Element lookup data
>> begin

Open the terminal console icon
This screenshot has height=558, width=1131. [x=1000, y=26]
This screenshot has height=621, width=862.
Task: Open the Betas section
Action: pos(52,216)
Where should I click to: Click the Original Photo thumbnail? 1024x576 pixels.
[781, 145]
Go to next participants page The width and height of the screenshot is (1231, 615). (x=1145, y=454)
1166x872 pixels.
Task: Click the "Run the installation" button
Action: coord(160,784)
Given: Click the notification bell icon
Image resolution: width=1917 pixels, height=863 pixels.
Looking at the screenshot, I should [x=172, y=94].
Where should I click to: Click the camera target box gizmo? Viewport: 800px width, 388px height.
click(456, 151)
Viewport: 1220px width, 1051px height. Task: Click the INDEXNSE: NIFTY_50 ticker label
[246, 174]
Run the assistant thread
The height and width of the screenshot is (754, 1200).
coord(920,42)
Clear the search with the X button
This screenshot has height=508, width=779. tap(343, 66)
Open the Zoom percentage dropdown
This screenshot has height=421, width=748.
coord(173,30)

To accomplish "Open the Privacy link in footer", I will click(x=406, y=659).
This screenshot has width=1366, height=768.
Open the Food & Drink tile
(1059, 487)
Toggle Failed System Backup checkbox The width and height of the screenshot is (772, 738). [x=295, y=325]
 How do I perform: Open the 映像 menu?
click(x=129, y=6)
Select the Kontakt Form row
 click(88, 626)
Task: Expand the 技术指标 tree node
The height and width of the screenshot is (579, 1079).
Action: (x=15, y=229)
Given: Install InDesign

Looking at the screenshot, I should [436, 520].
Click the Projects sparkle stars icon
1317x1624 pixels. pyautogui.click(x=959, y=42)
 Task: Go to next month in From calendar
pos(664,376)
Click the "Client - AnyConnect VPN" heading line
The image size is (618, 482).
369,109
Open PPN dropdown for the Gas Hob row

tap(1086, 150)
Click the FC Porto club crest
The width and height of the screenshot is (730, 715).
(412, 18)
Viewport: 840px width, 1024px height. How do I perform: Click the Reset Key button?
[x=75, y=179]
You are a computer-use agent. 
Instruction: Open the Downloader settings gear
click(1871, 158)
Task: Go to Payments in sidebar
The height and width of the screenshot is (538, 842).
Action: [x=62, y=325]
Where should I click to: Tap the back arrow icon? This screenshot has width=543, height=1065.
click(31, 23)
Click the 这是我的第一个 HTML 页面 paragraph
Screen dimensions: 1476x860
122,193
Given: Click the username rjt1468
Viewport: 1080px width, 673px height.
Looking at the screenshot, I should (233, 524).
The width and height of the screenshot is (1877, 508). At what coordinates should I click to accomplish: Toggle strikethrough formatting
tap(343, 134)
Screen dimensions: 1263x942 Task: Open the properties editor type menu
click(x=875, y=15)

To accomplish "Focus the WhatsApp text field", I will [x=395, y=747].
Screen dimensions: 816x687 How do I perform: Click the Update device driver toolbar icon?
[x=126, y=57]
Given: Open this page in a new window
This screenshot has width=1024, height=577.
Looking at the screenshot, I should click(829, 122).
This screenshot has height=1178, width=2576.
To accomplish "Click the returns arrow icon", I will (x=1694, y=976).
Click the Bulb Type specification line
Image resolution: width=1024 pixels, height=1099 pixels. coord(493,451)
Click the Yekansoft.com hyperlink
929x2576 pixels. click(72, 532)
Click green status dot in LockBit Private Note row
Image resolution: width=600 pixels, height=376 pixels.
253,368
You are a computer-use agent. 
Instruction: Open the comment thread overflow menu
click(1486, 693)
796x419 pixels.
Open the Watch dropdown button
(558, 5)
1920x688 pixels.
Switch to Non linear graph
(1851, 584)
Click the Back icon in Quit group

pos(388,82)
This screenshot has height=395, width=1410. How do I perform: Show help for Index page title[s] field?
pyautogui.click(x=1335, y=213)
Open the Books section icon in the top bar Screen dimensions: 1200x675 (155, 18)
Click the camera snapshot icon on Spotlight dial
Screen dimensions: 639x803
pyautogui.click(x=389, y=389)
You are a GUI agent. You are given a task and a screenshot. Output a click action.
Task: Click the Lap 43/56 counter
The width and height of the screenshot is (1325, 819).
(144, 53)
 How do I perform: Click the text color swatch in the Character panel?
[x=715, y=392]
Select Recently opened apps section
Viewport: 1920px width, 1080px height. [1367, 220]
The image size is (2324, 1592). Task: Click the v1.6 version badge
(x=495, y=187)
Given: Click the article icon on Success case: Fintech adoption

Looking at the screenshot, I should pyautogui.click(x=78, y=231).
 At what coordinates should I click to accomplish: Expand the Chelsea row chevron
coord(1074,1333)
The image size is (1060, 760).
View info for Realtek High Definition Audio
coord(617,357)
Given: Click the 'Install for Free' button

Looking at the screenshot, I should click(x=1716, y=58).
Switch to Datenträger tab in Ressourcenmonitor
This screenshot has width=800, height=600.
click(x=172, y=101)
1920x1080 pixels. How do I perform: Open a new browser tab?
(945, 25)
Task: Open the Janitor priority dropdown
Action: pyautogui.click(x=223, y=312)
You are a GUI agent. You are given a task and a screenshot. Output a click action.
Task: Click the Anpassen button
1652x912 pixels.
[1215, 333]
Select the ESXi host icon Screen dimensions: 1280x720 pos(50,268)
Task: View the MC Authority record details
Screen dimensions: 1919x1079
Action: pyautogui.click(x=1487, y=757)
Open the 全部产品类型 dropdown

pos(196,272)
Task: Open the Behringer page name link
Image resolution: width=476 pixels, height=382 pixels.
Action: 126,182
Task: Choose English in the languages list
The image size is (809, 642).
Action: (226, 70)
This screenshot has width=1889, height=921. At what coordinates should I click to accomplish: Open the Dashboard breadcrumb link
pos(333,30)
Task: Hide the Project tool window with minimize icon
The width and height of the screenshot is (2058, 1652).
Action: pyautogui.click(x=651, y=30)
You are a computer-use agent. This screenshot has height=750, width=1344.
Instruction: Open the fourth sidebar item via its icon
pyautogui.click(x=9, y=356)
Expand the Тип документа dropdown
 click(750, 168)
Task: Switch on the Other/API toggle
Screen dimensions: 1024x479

>> end

Copy out all of the data above line for line, changing nothing.

Full solution ::
Open the terminal console icon
This screenshot has height=558, width=1131. [x=1000, y=26]
This screenshot has height=621, width=862.
Task: Open the Betas section
Action: pos(52,216)
Where should I click to: Click the Original Photo thumbnail? 1024x576 pixels.
[781, 145]
Go to next participants page The width and height of the screenshot is (1231, 615). (x=1145, y=454)
1166x872 pixels.
Task: Click the "Run the installation" button
Action: coord(160,784)
Given: Click the notification bell icon
Image resolution: width=1917 pixels, height=863 pixels.
Looking at the screenshot, I should [x=172, y=94].
Where should I click to: Click the camera target box gizmo? Viewport: 800px width, 388px height.
click(456, 151)
Viewport: 1220px width, 1051px height. Task: Click the INDEXNSE: NIFTY_50 ticker label
[246, 174]
Run the assistant thread
The height and width of the screenshot is (754, 1200).
coord(920,42)
Clear the search with the X button
This screenshot has height=508, width=779. tap(343, 66)
Open the Zoom percentage dropdown
This screenshot has height=421, width=748.
coord(173,30)

To accomplish "Open the Privacy link in footer", I will click(x=406, y=659).
This screenshot has width=1366, height=768.
Open the Food & Drink tile
(1059, 487)
Toggle Failed System Backup checkbox The width and height of the screenshot is (772, 738). [x=295, y=325]
 How do I perform: Open the 映像 menu?
click(x=129, y=6)
Select the Kontakt Form row
 click(88, 626)
Task: Expand the 技术指标 tree node
The height and width of the screenshot is (579, 1079).
Action: (x=15, y=229)
Given: Install InDesign

Looking at the screenshot, I should [436, 520].
Click the Projects sparkle stars icon
1317x1624 pixels. pyautogui.click(x=959, y=42)
 Task: Go to next month in From calendar
pos(664,376)
Click the "Client - AnyConnect VPN" heading line
The image size is (618, 482).
369,109
Open PPN dropdown for the Gas Hob row

tap(1086, 150)
Click the FC Porto club crest
The width and height of the screenshot is (730, 715).
(412, 18)
Viewport: 840px width, 1024px height. How do I perform: Click the Reset Key button?
[x=75, y=179]
You are a computer-use agent. 
Instruction: Open the Downloader settings gear
click(1871, 158)
Task: Go to Payments in sidebar
The height and width of the screenshot is (538, 842).
Action: [x=62, y=325]
Where should I click to: Tap the back arrow icon? This screenshot has width=543, height=1065.
click(31, 23)
Click the 这是我的第一个 HTML 页面 paragraph
Screen dimensions: 1476x860
122,193
Given: Click the username rjt1468
Viewport: 1080px width, 673px height.
Looking at the screenshot, I should (233, 524).
The width and height of the screenshot is (1877, 508). At what coordinates should I click to accomplish: Toggle strikethrough formatting
tap(343, 134)
Screen dimensions: 1263x942 Task: Open the properties editor type menu
click(x=875, y=15)

To accomplish "Focus the WhatsApp text field", I will [x=395, y=747].
Screen dimensions: 816x687 How do I perform: Click the Update device driver toolbar icon?
[x=126, y=57]
Given: Open this page in a new window
This screenshot has width=1024, height=577.
Looking at the screenshot, I should click(829, 122).
This screenshot has height=1178, width=2576.
To accomplish "Click the returns arrow icon", I will (x=1694, y=976).
Click the Bulb Type specification line
Image resolution: width=1024 pixels, height=1099 pixels. coord(493,451)
Click the Yekansoft.com hyperlink
929x2576 pixels. click(72, 532)
Click green status dot in LockBit Private Note row
Image resolution: width=600 pixels, height=376 pixels.
253,368
You are a computer-use agent. 
Instruction: Open the comment thread overflow menu
click(1486, 693)
796x419 pixels.
Open the Watch dropdown button
(558, 5)
1920x688 pixels.
Switch to Non linear graph
(1851, 584)
Click the Back icon in Quit group

pos(388,82)
This screenshot has height=395, width=1410. How do I perform: Show help for Index page title[s] field?
pyautogui.click(x=1335, y=213)
Open the Books section icon in the top bar Screen dimensions: 1200x675 (155, 18)
Click the camera snapshot icon on Spotlight dial
Screen dimensions: 639x803
pyautogui.click(x=389, y=389)
You are a GUI agent. You are given a task and a screenshot. Output a click action.
Task: Click the Lap 43/56 counter
The width and height of the screenshot is (1325, 819).
(144, 53)
 How do I perform: Click the text color swatch in the Character panel?
[x=715, y=392]
Select Recently opened apps section
Viewport: 1920px width, 1080px height. [1367, 220]
The image size is (2324, 1592). Task: Click the v1.6 version badge
(x=495, y=187)
Given: Click the article icon on Success case: Fintech adoption

Looking at the screenshot, I should pyautogui.click(x=78, y=231).
 At what coordinates should I click to accomplish: Expand the Chelsea row chevron
coord(1074,1333)
The image size is (1060, 760).
View info for Realtek High Definition Audio
coord(617,357)
Given: Click the 'Install for Free' button

Looking at the screenshot, I should click(x=1716, y=58).
Switch to Datenträger tab in Ressourcenmonitor
This screenshot has width=800, height=600.
click(x=172, y=101)
1920x1080 pixels. How do I perform: Open a new browser tab?
(945, 25)
Task: Open the Janitor priority dropdown
Action: pyautogui.click(x=223, y=312)
You are a GUI agent. You are given a task and a screenshot. Output a click action.
Task: Click the Anpassen button
1652x912 pixels.
[1215, 333]
Select the ESXi host icon Screen dimensions: 1280x720 pos(50,268)
Task: View the MC Authority record details
Screen dimensions: 1919x1079
Action: pyautogui.click(x=1487, y=757)
Open the 全部产品类型 dropdown

pos(196,272)
Task: Open the Behringer page name link
Image resolution: width=476 pixels, height=382 pixels.
Action: 126,182
Task: Choose English in the languages list
The image size is (809, 642).
Action: (226, 70)
This screenshot has width=1889, height=921. At what coordinates should I click to accomplish: Open the Dashboard breadcrumb link
pos(333,30)
Task: Hide the Project tool window with minimize icon
The width and height of the screenshot is (2058, 1652).
Action: pyautogui.click(x=651, y=30)
You are a computer-use agent. This screenshot has height=750, width=1344.
Instruction: Open the fourth sidebar item via its icon
pyautogui.click(x=9, y=356)
Expand the Тип документа dropdown
 click(750, 168)
Task: Switch on the Other/API toggle
Screen dimensions: 1024x479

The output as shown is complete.